*Photo by Banff Centre for Arts & Creativity
Beginning November 1, 2017, BFA Acting graduate Reneltta Arluk will become Director of Indigenous Arts at the Banff Centre for Arts and Creativity.
Arluk’s predecessors to the position had each brought their own focus to the program, from dance to visual arts to even international relations with the New Zealand Maori. As a theatre artist herself, Arluk plans to bring the focus back to Indigenous theatre.
Her journey to this position is filled with global experience as an actor, playwright, poet, director and producer, committed to stories inspired by Indigenous language and culture. She founded Akpik Theatre in 2008, a Yellowknife based company that develops theatre, film and audio artwork based on Indigenous stories of the circumpolar north.
Arluk graduated from the University of Alberta BFA Acting program in 2005, also as the first Indigenous female graduate of the program. “The program opened a lot of doors for me,” she says. “I was able to audition for a lot of different theatres because I was well trained, and thankfully I got to work with a lot of different companies.”
Unlike many of the other BFA Acting students, Arluk didn’t have any experience with theatre until she was 19, not having access to the same opportunities.
“I’m from the Northwest Territories, I come from poverty, my mom’s a residential school survivor, so obviously this was deeply impacting — broken home, not much direction in my life… I never took drama, dance or singing. None of those opportunities were part of my landscape,” she recalls.
“What got me into theatre was me starting to explore ‘what is my culture? How can I impact my culture to help it move forward?’ I was attracted to the storytelling element — we always remember when a good story is told to us. So my desire to get into theatre was to make sure the stories I told, having to do with the north and my identity, were remembered in a really good way, and for a long time.”

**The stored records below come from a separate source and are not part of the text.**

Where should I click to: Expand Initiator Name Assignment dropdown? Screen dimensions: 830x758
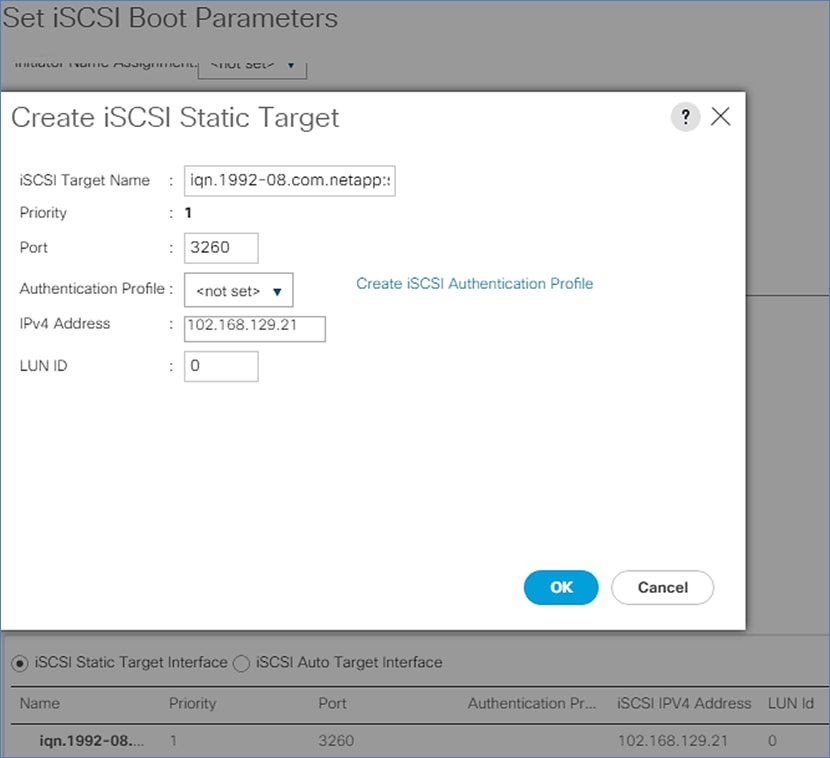[x=252, y=66]
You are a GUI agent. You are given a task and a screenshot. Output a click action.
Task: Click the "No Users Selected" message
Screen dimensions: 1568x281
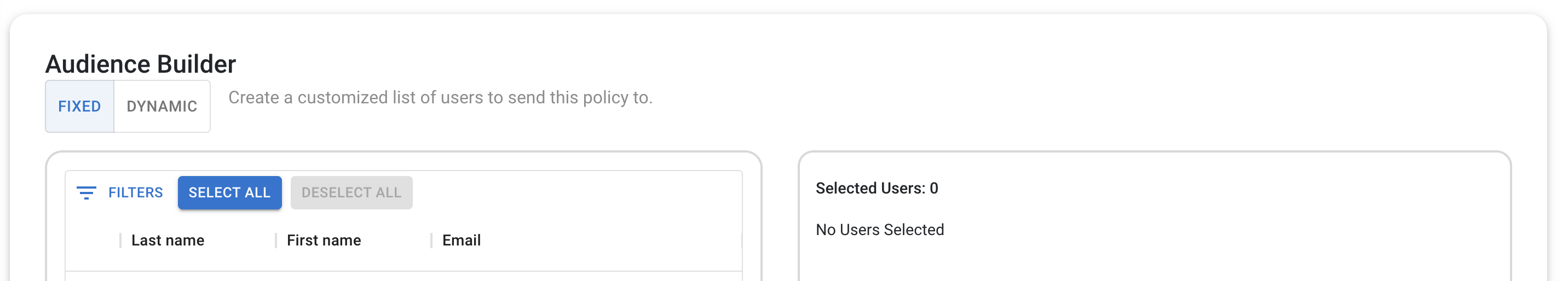point(880,230)
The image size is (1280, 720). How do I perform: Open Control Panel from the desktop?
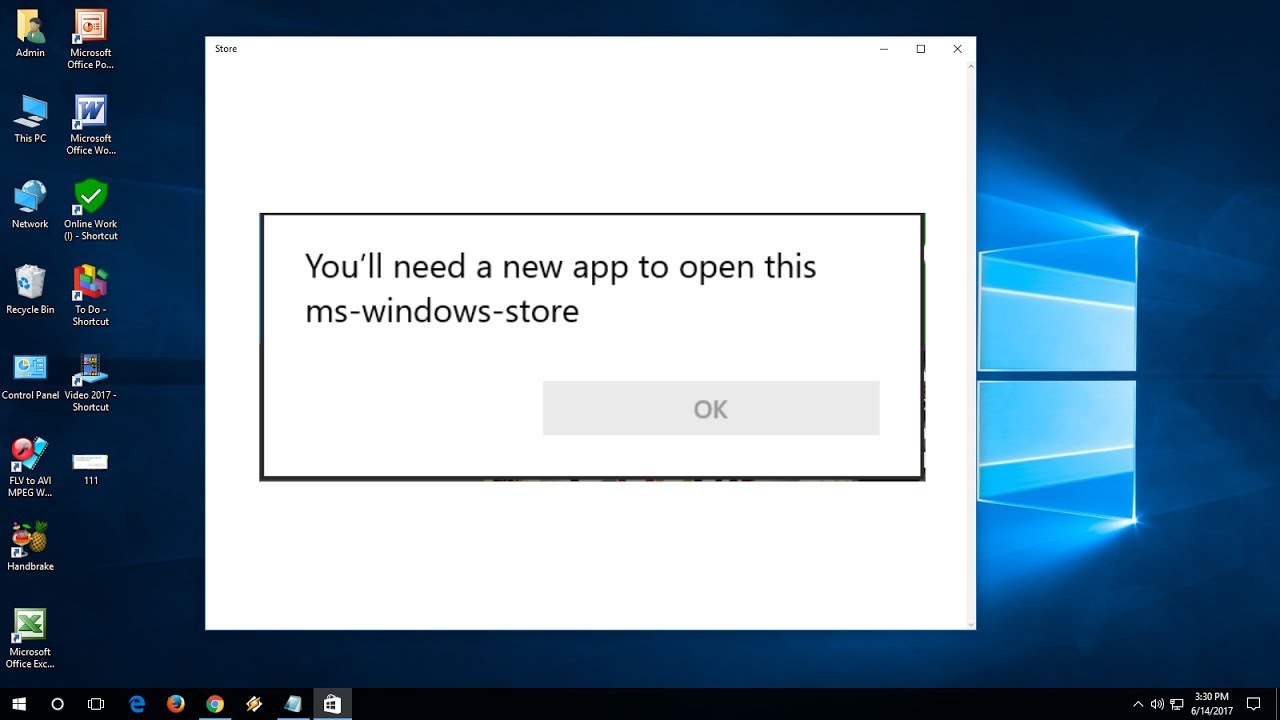click(x=29, y=368)
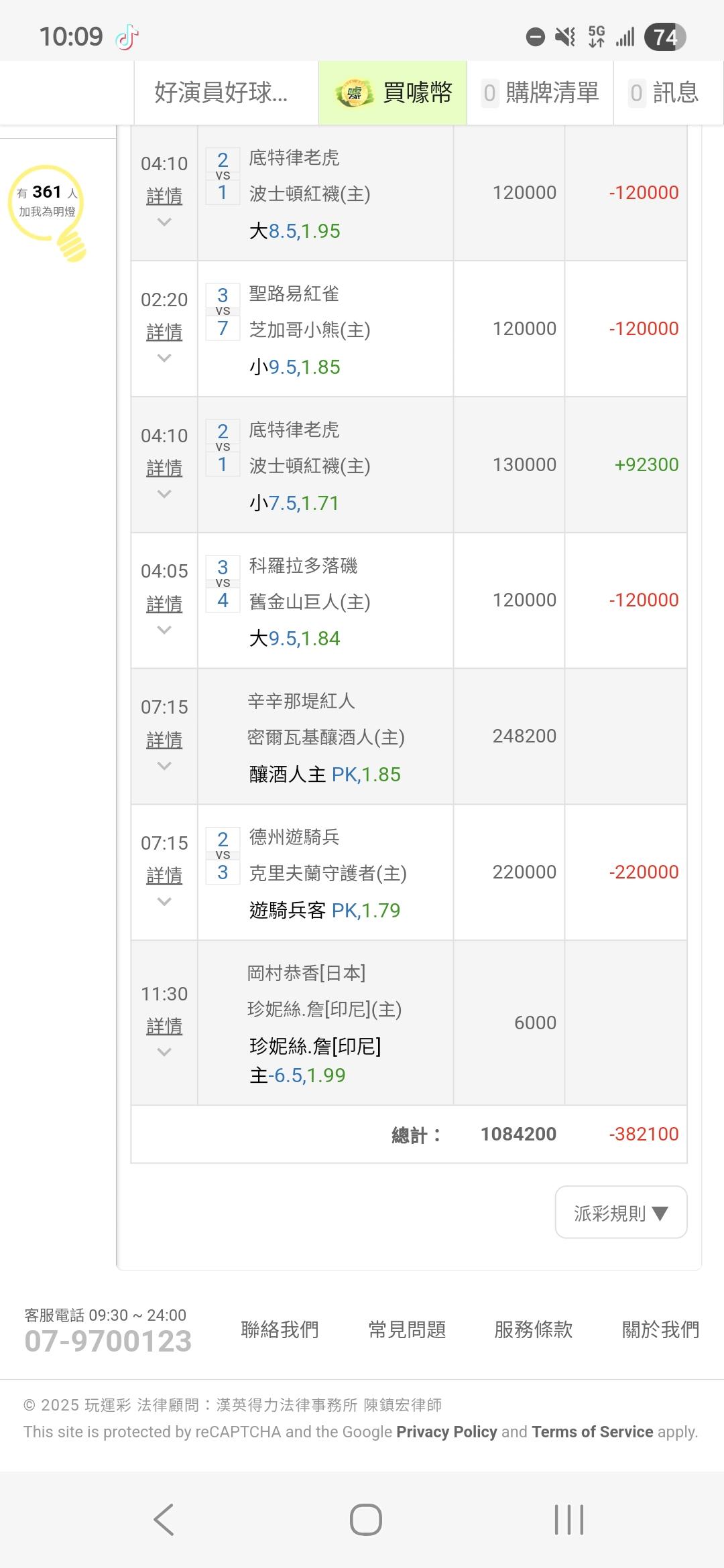Click the 聯絡我們 footer link

(x=280, y=1329)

Arluk in a 2005 U of A Studio Theatre production. (photo by Ed Ellis)
When asked about the subject of Canada 150, Reneltta answers candidly:
“It’s a struggle for me, because Canada 150 is basically celebrating colonialism — it’s like celebrating a partnership that was never a partnership. So a lot of Indigenous people who are my friends and co-workers are very conflicted about what this Canada 150 means.
“But I am taking part in two or three 150 projects, and the only way I can reconcile it is that this can’t be a one-off — these things I agreed to be part of cannot just be this one time. If you’re going to say this is Canada 150, let’s look at Canada 150 to the future, and let’s really have a discussion and a partnership and equality. Not just ‘let’s celebrate you this one time because we got a bunch of money to do that.’”
Arluk is hopeful for the future, praising companies like the National Arts Centre for launching an Indigeneous theatre program led by Kevin Loring, and now the Banff Centre for growing their own Indigenous arts program from a 6-month term to a full year, and providing Arluk with the boosted resources needed to properly represent her community.
“Now we need to get our emerging artists into the Banff Centre, and receive training and encouragement and mentorship so these spaces that have been created for them can now be filled by them. The path for us as Indigenous artists has never been clear. We need to make that path clearer for these emerging artists.”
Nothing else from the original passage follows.